I got a message from my friend the other day; I could tell she was a little annoyed. She is putting together a burlesque show and she had scheduled rehearsals that all of the performers knew about in advance. Then, she started getting emails and phone calls and several of the girls were calling out. There was a big audition in town and they were invited to attend. But what about the job you already have and the time you already made a commitment to?

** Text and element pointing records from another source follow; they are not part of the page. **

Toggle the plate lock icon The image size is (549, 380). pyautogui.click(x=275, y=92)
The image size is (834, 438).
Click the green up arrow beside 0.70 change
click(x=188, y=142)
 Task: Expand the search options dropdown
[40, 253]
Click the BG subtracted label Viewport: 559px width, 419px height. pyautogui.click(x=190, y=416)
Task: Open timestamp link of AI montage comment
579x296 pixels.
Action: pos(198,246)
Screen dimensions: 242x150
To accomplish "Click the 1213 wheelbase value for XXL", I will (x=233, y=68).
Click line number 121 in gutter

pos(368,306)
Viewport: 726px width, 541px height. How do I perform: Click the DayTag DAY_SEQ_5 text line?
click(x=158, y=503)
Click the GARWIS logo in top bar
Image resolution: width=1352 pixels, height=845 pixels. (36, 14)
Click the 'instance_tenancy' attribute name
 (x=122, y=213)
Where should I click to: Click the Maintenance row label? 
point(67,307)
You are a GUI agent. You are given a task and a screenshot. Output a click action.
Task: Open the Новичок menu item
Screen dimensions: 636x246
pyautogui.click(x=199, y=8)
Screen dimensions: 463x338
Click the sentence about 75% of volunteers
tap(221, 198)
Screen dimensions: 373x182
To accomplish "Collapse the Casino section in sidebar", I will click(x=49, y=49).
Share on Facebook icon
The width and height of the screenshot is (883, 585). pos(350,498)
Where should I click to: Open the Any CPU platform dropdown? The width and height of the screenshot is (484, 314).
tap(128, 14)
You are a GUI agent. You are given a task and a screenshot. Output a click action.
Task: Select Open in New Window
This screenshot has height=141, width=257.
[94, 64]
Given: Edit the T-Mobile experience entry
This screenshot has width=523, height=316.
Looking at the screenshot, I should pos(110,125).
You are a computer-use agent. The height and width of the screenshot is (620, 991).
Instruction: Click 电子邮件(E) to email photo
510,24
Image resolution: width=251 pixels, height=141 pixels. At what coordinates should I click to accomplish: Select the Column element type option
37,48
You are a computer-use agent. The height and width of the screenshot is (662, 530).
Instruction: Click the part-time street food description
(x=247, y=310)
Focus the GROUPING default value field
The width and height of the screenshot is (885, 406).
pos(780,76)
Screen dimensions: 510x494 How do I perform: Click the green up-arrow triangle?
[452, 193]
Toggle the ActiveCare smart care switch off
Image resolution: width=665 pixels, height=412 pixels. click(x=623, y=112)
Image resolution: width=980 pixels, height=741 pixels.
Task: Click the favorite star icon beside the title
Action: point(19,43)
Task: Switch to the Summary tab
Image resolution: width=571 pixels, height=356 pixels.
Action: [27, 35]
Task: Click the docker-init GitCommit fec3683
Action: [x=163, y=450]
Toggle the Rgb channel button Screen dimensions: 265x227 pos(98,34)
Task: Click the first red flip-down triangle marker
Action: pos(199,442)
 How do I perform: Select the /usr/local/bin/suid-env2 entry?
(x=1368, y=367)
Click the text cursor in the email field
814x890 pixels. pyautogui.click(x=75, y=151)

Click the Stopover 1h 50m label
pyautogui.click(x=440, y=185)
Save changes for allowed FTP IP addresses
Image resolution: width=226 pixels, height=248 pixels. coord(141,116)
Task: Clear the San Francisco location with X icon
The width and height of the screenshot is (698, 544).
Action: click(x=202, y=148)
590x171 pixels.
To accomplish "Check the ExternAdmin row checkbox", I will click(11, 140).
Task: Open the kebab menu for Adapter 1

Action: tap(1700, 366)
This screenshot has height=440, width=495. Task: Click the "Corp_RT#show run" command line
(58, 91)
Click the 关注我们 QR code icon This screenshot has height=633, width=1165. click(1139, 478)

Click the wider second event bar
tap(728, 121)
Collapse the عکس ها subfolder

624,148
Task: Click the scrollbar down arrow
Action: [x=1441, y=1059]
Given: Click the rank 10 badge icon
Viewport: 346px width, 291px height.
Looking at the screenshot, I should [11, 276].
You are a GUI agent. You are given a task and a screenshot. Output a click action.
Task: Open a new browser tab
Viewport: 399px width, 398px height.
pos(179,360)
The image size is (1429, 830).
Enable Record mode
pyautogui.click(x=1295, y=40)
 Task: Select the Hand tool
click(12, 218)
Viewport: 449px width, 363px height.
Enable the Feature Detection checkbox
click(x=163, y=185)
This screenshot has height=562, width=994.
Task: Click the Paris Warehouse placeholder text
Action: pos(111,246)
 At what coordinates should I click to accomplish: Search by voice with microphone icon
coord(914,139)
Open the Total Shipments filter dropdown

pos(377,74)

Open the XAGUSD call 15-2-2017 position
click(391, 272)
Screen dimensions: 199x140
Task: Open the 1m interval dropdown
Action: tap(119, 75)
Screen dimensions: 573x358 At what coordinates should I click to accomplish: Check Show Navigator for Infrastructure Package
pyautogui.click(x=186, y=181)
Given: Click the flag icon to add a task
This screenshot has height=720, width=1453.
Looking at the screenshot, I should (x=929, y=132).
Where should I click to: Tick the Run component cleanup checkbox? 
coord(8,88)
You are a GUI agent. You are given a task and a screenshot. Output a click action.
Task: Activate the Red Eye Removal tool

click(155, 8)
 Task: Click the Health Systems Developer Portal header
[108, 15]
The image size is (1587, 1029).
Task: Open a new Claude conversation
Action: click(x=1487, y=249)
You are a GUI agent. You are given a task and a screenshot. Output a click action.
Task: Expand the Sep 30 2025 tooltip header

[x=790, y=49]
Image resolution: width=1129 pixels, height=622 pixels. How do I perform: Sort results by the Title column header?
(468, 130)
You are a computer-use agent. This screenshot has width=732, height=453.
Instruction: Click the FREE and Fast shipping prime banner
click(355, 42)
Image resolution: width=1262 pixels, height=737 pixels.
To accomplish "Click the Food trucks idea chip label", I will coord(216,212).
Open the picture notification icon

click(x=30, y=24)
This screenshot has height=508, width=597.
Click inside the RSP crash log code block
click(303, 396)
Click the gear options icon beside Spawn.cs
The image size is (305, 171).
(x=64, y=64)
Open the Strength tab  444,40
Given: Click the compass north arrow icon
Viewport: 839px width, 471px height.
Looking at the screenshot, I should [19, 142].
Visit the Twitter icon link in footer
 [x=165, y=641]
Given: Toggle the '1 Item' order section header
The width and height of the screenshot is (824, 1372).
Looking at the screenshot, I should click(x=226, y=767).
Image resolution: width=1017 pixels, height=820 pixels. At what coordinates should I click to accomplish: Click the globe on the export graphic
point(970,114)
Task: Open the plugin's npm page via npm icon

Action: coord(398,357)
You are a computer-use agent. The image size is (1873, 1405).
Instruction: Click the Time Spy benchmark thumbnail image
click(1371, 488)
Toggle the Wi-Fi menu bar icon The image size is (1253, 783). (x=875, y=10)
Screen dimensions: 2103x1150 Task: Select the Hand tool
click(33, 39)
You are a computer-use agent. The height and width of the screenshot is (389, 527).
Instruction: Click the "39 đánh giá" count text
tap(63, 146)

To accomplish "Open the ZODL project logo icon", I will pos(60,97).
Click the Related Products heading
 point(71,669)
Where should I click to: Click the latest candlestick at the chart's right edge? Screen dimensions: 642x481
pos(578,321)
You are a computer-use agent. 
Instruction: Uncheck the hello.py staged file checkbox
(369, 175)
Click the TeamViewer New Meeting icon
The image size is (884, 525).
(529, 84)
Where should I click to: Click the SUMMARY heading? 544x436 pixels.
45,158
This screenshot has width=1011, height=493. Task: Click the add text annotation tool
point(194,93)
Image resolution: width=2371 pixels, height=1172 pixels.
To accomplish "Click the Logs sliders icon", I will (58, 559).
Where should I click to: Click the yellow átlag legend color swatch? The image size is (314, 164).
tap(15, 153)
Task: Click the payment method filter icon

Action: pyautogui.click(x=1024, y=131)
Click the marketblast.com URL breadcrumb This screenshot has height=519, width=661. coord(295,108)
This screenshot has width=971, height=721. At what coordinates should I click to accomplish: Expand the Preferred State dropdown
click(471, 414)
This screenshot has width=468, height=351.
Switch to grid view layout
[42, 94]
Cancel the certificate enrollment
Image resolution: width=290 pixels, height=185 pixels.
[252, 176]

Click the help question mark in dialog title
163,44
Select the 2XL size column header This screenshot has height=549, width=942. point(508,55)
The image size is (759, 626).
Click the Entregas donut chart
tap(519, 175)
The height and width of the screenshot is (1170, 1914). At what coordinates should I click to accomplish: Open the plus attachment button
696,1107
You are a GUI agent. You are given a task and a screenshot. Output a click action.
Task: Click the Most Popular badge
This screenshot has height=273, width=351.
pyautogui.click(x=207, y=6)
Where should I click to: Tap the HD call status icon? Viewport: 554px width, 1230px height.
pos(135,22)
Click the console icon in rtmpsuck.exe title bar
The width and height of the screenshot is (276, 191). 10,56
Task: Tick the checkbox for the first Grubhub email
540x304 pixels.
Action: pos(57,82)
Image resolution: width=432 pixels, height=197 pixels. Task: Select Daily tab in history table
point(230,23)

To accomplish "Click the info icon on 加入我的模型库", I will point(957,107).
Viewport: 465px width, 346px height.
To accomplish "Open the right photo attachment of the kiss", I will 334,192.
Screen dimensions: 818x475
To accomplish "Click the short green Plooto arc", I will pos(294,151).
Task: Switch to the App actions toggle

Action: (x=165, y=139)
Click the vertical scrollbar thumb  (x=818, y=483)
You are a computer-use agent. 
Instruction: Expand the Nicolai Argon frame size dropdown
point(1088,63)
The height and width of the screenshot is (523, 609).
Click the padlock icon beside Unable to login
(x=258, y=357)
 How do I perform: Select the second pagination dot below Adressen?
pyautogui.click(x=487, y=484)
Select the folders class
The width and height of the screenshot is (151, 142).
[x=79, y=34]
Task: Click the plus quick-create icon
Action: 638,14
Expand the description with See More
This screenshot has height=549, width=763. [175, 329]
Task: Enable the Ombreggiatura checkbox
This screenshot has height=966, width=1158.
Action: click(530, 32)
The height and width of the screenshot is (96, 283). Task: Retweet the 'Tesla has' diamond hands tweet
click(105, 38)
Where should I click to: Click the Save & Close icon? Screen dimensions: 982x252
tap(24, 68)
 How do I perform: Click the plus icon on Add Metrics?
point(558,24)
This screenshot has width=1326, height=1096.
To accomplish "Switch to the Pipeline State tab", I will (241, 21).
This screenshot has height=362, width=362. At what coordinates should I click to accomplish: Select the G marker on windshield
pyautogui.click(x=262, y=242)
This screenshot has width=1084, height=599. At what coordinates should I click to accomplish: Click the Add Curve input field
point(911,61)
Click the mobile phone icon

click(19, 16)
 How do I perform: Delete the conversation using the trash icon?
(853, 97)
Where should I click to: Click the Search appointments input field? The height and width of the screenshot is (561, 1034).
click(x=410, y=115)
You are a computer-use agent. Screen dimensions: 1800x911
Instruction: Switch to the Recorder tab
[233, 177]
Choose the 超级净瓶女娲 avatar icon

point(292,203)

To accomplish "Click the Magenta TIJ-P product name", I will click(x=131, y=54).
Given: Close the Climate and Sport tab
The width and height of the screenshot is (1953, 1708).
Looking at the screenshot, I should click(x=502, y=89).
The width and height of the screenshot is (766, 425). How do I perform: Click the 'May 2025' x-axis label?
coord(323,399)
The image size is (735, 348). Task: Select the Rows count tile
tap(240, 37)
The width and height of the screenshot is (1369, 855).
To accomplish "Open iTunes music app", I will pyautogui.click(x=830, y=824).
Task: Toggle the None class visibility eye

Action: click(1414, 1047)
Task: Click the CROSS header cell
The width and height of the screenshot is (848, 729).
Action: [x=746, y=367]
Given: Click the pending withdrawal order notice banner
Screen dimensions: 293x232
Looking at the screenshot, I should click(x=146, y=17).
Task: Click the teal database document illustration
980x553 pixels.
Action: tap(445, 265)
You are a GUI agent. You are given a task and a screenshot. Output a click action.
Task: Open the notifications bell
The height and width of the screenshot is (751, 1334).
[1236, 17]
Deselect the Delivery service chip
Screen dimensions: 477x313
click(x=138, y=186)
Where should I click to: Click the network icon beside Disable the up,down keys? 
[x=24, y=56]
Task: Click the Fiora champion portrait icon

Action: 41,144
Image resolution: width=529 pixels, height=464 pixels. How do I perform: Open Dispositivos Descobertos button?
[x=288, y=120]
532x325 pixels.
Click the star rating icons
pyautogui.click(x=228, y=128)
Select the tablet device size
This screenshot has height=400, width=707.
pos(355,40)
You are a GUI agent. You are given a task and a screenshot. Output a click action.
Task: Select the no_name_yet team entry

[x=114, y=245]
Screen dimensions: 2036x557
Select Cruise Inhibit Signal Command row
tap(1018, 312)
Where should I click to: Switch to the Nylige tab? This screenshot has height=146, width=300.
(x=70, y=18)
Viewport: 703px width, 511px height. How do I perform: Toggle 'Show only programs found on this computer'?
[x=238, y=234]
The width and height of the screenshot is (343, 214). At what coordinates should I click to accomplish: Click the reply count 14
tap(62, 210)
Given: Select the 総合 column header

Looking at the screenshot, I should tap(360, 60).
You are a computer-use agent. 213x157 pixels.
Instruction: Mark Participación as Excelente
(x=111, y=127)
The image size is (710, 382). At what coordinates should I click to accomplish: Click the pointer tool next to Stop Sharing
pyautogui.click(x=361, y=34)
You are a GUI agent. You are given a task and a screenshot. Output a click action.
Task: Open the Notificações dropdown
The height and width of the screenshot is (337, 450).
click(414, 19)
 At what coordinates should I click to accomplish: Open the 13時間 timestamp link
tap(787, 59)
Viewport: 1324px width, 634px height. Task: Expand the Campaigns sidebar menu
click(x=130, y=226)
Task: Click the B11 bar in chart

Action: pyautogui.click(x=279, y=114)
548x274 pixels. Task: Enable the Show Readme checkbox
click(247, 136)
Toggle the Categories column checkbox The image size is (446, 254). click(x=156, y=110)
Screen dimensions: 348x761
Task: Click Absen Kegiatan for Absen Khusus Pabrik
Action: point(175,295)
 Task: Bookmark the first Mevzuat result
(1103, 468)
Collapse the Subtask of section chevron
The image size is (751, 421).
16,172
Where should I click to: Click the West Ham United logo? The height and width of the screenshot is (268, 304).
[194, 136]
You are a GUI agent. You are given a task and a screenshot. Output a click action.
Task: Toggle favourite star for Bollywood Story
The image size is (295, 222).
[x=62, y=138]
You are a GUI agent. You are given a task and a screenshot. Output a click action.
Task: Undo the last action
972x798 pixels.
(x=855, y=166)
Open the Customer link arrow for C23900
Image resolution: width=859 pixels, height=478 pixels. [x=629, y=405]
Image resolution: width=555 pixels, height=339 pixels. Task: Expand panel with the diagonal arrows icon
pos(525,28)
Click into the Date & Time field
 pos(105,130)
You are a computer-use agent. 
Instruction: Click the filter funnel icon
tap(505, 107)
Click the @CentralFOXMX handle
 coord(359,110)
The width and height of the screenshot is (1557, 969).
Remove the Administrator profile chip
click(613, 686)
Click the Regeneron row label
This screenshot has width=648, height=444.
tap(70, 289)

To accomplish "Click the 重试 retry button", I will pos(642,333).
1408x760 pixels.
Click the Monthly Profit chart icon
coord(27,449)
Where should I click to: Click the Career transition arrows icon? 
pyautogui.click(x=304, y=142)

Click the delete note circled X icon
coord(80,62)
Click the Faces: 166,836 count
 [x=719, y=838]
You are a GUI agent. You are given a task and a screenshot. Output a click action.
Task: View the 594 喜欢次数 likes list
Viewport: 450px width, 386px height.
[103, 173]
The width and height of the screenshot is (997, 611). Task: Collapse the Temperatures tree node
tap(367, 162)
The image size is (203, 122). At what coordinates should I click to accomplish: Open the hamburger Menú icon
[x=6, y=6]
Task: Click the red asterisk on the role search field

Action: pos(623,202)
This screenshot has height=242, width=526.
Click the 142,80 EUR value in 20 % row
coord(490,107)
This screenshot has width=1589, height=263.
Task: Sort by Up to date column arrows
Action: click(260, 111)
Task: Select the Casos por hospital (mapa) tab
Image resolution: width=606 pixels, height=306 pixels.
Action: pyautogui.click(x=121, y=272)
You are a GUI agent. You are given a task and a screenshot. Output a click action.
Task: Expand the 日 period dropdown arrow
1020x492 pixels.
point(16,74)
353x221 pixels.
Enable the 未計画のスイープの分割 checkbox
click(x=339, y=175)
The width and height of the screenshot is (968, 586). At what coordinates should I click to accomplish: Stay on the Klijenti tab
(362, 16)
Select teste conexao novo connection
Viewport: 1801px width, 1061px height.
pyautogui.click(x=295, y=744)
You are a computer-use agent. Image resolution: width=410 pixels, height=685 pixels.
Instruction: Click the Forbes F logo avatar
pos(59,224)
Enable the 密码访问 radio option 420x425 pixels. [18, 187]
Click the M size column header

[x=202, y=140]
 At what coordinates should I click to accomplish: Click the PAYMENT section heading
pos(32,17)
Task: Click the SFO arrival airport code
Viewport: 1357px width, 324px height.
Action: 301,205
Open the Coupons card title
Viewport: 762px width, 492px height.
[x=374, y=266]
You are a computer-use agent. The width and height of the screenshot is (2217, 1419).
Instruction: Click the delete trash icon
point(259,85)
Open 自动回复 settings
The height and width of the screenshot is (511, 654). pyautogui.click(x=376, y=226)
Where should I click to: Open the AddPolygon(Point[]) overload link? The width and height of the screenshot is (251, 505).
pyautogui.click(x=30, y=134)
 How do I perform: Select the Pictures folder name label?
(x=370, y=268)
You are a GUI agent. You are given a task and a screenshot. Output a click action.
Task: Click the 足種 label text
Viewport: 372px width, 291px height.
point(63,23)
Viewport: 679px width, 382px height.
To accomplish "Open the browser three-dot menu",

Well this is a tricky subject. If this had happened to me, I would have to think long and hard about the decision I was going to make. 1) A commitment is a commitment. You already said that you were available and you already blocked out that time, and because you did that, so did the person on the other end. There is also the time that you have already spent on previous rehearsals for this current job. Let’s not forget the time you had to block out of your schedule to attend for the audition. This job is a done deal. Its in the bank, its yours and you will be performing several times a month for this particular gig.
2) Who is the person you are working for? Do you really want to jeopardize that connection and the connections that they may have? Has the person invested a lot of time and personal funds to make this production the best that he or she can. How do you know that they don’t have other jobs lined up that may call for additional talent? If you are in their good graces, chances are you will be at the top of their list when it comes to being hired for further work. Just because this is a smaller production for this person doesn’t mean they don’t have higher paying jobs and a bigger production lined up next month.
Now, here’s the flip side. You get a HUGE audition for a job you’ve always dreamed of. This job is rare to come across and it could potentially change your life. You could be “upgraded” on the totem pole of bigger and higher paying jobs. Having this on your resume would look amazing. It would take your career from McDonald’s burgers to Morton’s steakhouse. (Blah blah, I don’t eat burgers or steaks either, but I couldn’t think of anything better)
Going to this audition seems like a no brainer, right? Well, here’s the catch, you are one of 300 girls asked to audition for one of 3 roles. Unless you are absolutely AMAZING, coincidentally the “look” they are seeking, or have previously worked for them your chances of actually booking this job are slim. Who knows, they may even typecast. This means that instead of teaching you a dance combination, they will line everybody up, walk by and either say, “please stay” or “thank you for coming”.
So what do you do? Take a risk and aim for one of those 3 spots? Or do you build a relationship with the up and coming artist that you already made a commitment to. What if you attend the big audition, don’t book it, but in the mean time screw over the choreographer and lose that job too? It’s your life and your career, what do you want? What would you do? Good luck!